Courtesy Rachel Ray for the Food Network
1 ½ tablespoons sweet paprika
1 ½ tablespoons ground cumin
1 teaspoon dried oregano
1 teaspoon ground coriander
½ to 1 teaspoon crushed red pepper flakes
1 ½ teaspoons coarse kosher salt
4 boneless, skinless chicken breasts
Extra-virgin olive oil for drizzling 
For the spice rub: Combine the paprika, cumin, oregano, coriander, pepper flakes and salt in a bowl and mix thoroughly. 
Place the chicken in a shallow dish and drizzle with olive oil, just enough to lightly coat the chicken. Rub the chicken liberally with the spice rub (approximately 4 tablespoons). Let stand for about 10 minutes. Grill the chicken for 6 or 7 minutes on each side or until juices run clear. 

Israeli spiced chicken
From the Pantry

By Lauren Mifsud

 I grew up in a very non-ethnic region. There wasn’t much to choose from in terms of cuisine. There was an Italian restaurant on every corner, a single china buffet, local burger joints and not much else. 

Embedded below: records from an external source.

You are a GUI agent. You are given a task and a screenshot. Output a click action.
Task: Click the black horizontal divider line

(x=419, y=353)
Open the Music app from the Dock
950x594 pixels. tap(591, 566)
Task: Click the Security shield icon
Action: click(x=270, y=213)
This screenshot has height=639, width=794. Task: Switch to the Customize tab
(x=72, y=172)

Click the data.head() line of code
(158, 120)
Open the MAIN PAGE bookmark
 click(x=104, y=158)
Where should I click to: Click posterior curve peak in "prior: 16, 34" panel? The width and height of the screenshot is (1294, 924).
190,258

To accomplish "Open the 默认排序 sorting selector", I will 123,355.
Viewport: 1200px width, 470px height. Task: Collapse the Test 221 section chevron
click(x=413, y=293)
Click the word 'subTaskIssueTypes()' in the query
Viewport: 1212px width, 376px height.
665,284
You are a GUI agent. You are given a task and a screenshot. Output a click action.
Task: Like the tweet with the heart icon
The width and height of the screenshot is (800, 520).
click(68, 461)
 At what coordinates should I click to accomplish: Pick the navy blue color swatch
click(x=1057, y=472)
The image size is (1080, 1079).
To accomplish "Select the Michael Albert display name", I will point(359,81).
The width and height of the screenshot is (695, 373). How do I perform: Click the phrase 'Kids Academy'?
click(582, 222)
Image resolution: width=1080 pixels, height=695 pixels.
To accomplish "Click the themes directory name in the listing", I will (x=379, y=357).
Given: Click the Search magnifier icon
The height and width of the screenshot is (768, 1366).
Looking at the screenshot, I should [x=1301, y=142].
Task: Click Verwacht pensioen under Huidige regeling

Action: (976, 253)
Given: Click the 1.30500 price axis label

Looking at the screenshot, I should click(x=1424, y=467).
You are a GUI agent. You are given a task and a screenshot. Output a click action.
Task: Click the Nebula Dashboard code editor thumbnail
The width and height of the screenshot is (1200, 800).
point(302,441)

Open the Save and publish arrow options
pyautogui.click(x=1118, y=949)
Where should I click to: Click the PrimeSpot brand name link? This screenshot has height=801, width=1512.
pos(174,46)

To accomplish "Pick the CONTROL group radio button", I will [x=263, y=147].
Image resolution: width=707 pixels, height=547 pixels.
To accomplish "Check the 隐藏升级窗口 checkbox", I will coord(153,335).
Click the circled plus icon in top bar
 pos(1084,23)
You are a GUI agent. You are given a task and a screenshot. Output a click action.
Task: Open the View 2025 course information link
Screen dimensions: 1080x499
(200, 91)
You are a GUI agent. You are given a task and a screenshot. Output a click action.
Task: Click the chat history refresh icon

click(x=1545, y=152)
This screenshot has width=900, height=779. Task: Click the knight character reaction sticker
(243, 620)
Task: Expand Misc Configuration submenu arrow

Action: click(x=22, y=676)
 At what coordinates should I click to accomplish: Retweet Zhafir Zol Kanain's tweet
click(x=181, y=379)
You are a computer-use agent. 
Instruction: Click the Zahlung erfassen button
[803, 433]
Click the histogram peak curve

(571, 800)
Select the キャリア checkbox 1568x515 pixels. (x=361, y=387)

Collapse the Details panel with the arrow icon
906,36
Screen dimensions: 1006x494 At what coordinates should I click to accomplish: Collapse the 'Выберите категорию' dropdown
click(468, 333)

But a few weeks ago when I was home visiting, I noticed a handful of new restaurants had popped up around town: a Thai place on one block, a Vietnamese soup kitchen on another, and even a restaurant boasting Middle Eastern cuisine. 
I’ve grown pretty familiar with Thai food over the past couple of years, and I’ve tried just about every Italian joint in my hometown, but the Middle Eastern restaurant offered something new and unexpected. 
I’m a reluctant foodie and like to play it safe the first time I’m eating at a new place. So I opted for a grilled chicken kabob and started with an appetizer of raspberry almond Brie. 
The meal was excellent, and it seemed simple enough that I would be able to recreate the spice rub on the grilled chicken. However, once back in my kitchen, I struggled to perfect a similar combination — so I turned to the Food Network. 
I went searching for Middle Eastern inspired chicken dishes and found one courtesy of Rachel Ray. Now, I don’t know how authentic her recipe is, but the flavor profile seemed to match pretty closely with what I was served at the restaurant. The introduction to her recipe claimed she was attempting to replicate a spice rub that a friend brought back to her from Israel. 
Conveniently, I had all of the necessary spices in my pantry. They aren’t spices I use very frequently, especially not together. But this rub proved delicious and offered a unique smoky flavor with just a hint of sweetness. 
You can make this rub for an individual meal, or make it in larger quantities and store it in your pantry in an airtight container for up to six months. I liked it so much the first time, I opted to make a larger batch of the rub and now use it on everything from chicken to lamb and steak. I’ve started experimenting with it on grilled vegetables as well, to moderate success. 
The combination of the sweet paprika, cumin, oregano, coriander and pepper flakes is exceptional. Add in kosher salt and you’ve got yourself a pantry-friendly spice rub reminiscent of popular Middle Eastern flavors. 
With the smokiness of the rub and the punch of flavor that came with it once the chicken was grilled, I decided to serve the chicken with a side of taboule. It kept with the Middle Eastern theme and was a cool, refreshing complement to the savory chicken.